Veterans Groups Say VA Should Have Done More To Alert Rejected Applicants During Efforts To Shrink Backlog Of Requests
The Department of Veterans Affairs sent out one rejection letter to each of the 208,272 applicants in 2016 before purging them from the backlog, despite requests that the agency send an additional letter.
Atlanta Journal-Constitution:
Veterans Affairs Axed 208,272 Health Care Applications This Year
An arm of the Veterans Affairs Department in Atlanta eliminated 208,272 applications from across the country for health care early this year amid efforts to shrink a massive backlog of requests, saying they were missing signatures or information about military service and income, according to records reviewed by The Atlanta Journal-Constitution.
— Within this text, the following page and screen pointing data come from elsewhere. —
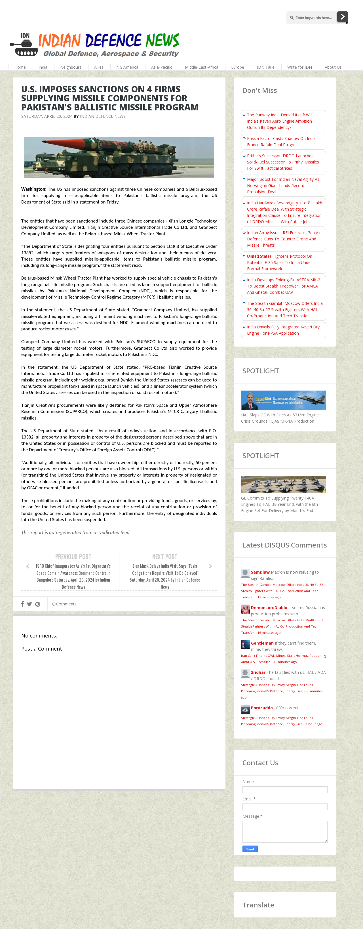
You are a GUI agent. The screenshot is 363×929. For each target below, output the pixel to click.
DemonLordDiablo (269, 607)
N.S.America (127, 67)
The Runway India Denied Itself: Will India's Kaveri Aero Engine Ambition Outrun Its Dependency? (279, 121)
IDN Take (266, 67)
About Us (333, 67)
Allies (99, 67)
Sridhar (258, 672)
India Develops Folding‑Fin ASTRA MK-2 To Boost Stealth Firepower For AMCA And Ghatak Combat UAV (283, 286)
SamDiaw (260, 572)
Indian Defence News (103, 116)
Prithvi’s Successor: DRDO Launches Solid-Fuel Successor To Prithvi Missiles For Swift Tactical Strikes (283, 162)
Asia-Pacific (161, 67)
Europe (237, 67)
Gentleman (262, 643)
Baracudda (262, 707)
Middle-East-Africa (201, 67)
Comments (64, 604)
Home (20, 67)
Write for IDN (299, 67)
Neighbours (70, 67)
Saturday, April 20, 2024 (46, 116)
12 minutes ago (269, 597)
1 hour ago (314, 724)
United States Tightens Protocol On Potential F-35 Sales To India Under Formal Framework (279, 262)
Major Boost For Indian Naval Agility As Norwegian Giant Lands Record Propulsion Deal (283, 185)
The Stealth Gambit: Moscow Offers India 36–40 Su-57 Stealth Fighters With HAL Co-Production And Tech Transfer (285, 309)
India (43, 67)
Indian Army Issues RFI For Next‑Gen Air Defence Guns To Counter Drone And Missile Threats (284, 239)
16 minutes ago (269, 632)
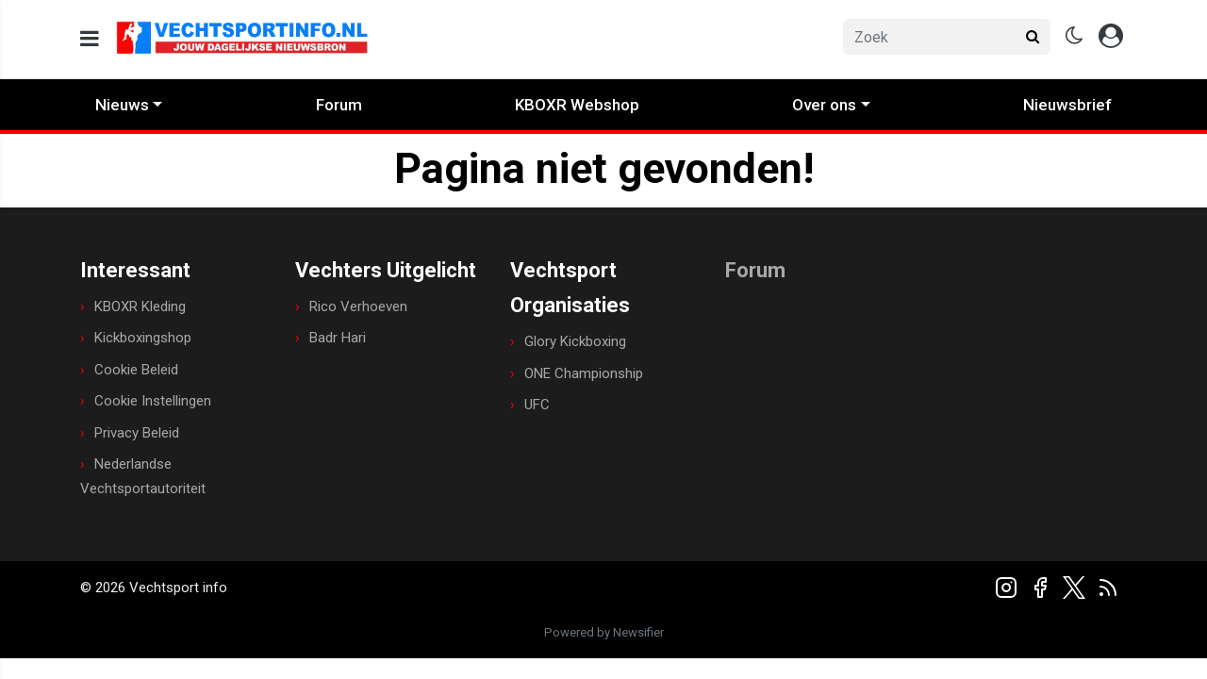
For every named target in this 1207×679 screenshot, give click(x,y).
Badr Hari (337, 337)
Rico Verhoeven (358, 306)
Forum (339, 104)
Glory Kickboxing (575, 341)
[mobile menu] (89, 39)
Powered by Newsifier (604, 632)
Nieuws (122, 104)
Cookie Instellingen (152, 400)
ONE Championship (583, 373)
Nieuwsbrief (1067, 104)
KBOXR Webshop (577, 104)
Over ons (824, 104)
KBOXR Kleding (140, 306)
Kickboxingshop (142, 337)
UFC (537, 404)
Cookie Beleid (136, 369)
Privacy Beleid (136, 432)
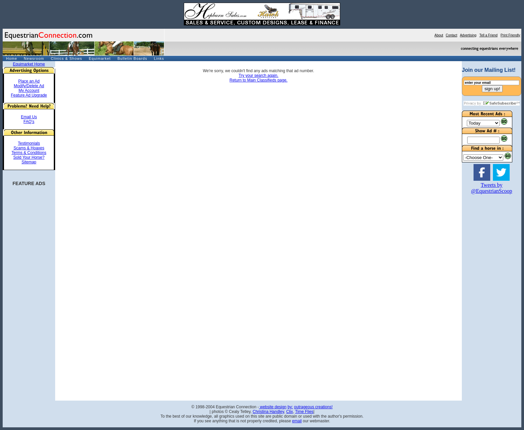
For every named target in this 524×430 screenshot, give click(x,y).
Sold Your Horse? (28, 157)
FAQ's (28, 121)
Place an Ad (28, 81)
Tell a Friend (488, 35)
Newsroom (34, 58)
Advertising (468, 35)
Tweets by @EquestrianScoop (491, 188)
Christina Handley (268, 411)
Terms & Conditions (28, 152)
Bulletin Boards (132, 58)
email (297, 421)
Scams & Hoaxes (28, 148)
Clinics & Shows (66, 58)
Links (159, 58)
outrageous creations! (313, 407)
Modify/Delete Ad (29, 86)
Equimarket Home (29, 64)
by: (290, 407)
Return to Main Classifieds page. (258, 80)
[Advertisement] (482, 300)
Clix (289, 411)
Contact (451, 35)
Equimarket (100, 58)
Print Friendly (510, 35)
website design (272, 407)
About (438, 35)
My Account (28, 90)
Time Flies (304, 411)
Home (11, 58)
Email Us (29, 117)
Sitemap (28, 162)
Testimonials (29, 143)
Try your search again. (258, 75)
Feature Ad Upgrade (29, 95)
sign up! (492, 88)
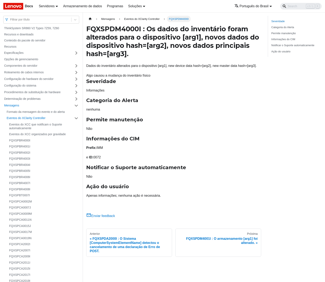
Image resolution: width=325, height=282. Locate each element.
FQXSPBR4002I (19, 152)
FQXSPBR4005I (19, 170)
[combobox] (10, 19)
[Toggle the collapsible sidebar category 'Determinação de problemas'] (76, 99)
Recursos (10, 46)
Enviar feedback (100, 216)
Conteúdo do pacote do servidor (24, 40)
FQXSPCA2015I (19, 268)
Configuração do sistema (20, 85)
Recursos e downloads (19, 34)
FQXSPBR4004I (19, 164)
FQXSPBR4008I (19, 189)
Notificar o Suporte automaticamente (292, 45)
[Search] (301, 6)
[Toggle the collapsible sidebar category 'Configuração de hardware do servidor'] (76, 79)
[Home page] (90, 19)
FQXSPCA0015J (20, 226)
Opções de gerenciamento (21, 59)
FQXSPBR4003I (19, 158)
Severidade (278, 21)
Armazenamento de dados (82, 6)
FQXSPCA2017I (19, 274)
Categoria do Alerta (282, 27)
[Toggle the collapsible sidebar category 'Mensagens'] (76, 105)
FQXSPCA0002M (20, 201)
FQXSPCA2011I (19, 262)
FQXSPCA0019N (20, 238)
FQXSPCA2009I (19, 256)
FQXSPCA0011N (20, 219)
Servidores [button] (47, 6)
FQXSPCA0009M (20, 213)
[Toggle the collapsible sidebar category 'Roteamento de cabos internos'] (76, 72)
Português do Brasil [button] (251, 6)
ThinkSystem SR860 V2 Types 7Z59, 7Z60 (31, 28)
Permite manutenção (283, 33)
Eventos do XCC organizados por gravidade (37, 134)
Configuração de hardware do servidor (28, 79)
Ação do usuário (280, 51)
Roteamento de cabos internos (24, 72)
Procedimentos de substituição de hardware (32, 92)
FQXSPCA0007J (20, 207)
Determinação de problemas (22, 98)
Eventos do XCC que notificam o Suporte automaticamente (35, 126)
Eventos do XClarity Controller (26, 118)
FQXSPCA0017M (20, 232)
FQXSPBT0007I (19, 195)
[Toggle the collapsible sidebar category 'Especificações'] (76, 53)
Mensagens (11, 105)
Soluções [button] (135, 6)
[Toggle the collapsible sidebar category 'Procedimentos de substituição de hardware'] (76, 92)
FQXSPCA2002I (19, 244)
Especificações (13, 52)
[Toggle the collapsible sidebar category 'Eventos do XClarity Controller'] (76, 118)
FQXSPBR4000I (19, 140)
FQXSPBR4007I (19, 183)
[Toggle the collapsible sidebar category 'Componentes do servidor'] (76, 66)
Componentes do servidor (20, 65)
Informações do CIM (283, 39)
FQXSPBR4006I (19, 177)
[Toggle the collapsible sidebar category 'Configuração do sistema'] (76, 85)
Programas (115, 6)
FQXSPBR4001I (19, 146)
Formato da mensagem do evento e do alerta (36, 111)
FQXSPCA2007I (19, 250)
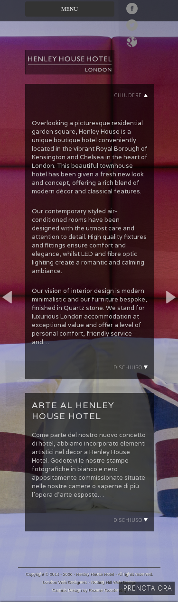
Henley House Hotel (95, 574)
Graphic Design (66, 590)
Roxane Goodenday (107, 590)
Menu (69, 9)
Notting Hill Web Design (113, 582)
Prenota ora (147, 588)
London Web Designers (64, 582)
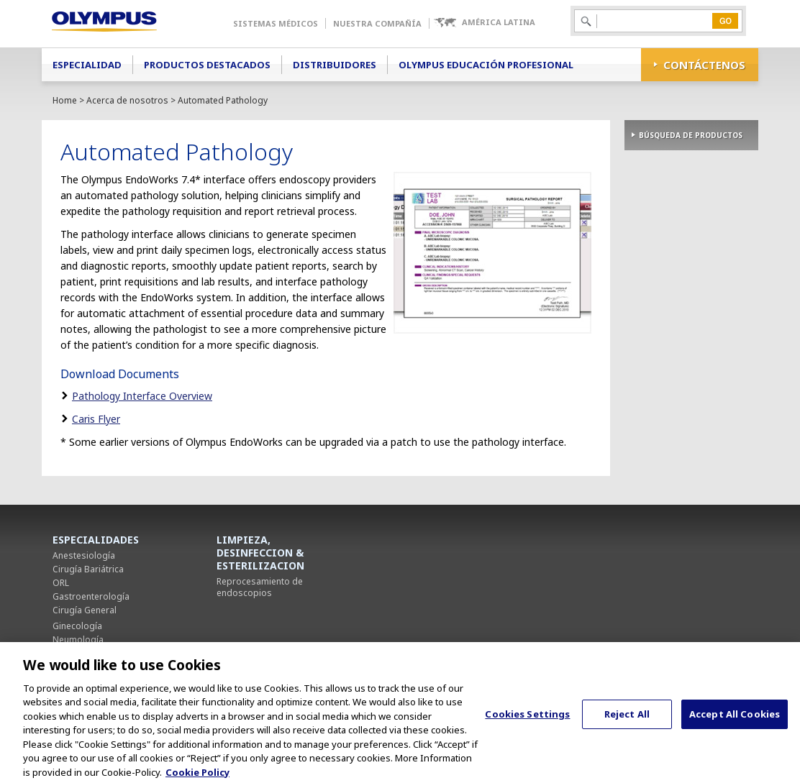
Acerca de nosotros (127, 100)
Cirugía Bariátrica (88, 569)
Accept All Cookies (734, 726)
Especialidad (87, 64)
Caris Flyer (96, 419)
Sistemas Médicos (275, 23)
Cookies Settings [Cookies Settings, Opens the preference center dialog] (527, 726)
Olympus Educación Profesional (486, 64)
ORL (61, 583)
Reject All (627, 726)
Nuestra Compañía (377, 23)
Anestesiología (84, 555)
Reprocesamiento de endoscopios (260, 587)
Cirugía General (85, 610)
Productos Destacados (207, 64)
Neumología (78, 639)
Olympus (125, 24)
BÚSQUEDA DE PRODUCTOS (690, 135)
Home (65, 100)
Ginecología (77, 626)
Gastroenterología (91, 596)
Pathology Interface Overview (142, 396)
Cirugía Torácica (86, 653)
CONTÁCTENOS (704, 65)
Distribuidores (334, 64)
Veterans groups say the VA should have done more to communicate with the veterans before closing their applications, some of which date back to 1998. (Redmon, 7/15)
In other veterans' health care news —
Modern Healthcare:
Case Western Reserve, Cleveland VA To Train More Nurses For Primary Care
Though nurses have traditionally been employed in inpatient acute-care settings, more and more nurses are now playing a larger role in providing and coordinating care across the continuum of care. As services move from inpatient to outpatient services, Case Western Reserve University's Frances Payne Bolton School of Nursing and the Louis Stokes Cleveland VA Medical Center are teaming up to help address that shift. (Coutre, 7/15)
The Wall Street Journal:
VA Names First AI Director
The Department of Veterans Affairs last week named Harvard Medical School professor Gil Alterovitz as its first director of artificial intelligence, putting him in charge of coordinating and building capacity for the agency’s AI research-and-development activities. (McCormick, 7/16)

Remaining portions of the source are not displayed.